Objective — Rewrite the entries starting with the line containing "Where should I" and continuing through the line containing "pos(222,439)", keeping each request. Scale every coordinate in the answers by 1.45 and round each to a whole number, with halves rounded up. Leave the pictures out and give only these lines.

[start Raw records]

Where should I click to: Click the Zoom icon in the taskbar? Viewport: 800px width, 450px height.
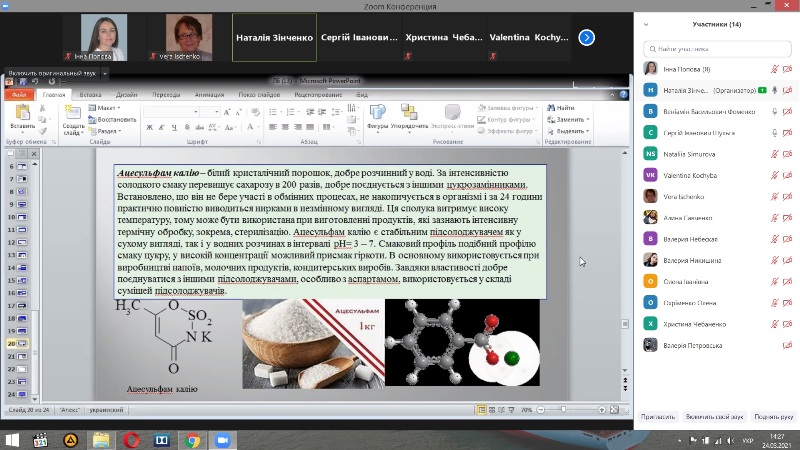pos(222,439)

[end Raw records]
[start Raw records]

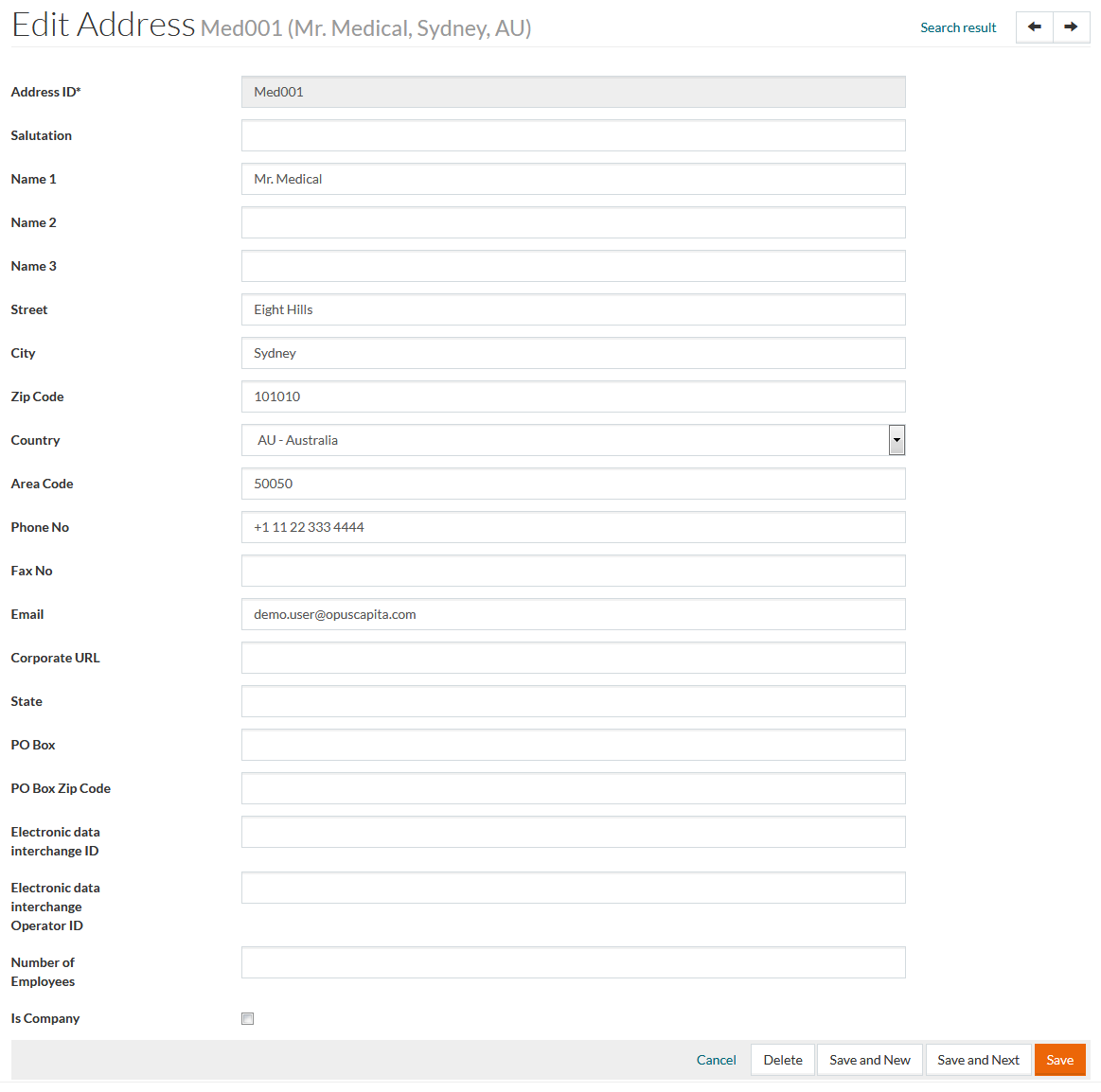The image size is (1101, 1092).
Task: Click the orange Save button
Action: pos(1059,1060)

[end Raw records]

The result —
Where should I click to: Click the Zoom icon in the taskbar? Viewport: 800px width, 450px height.
pos(322,637)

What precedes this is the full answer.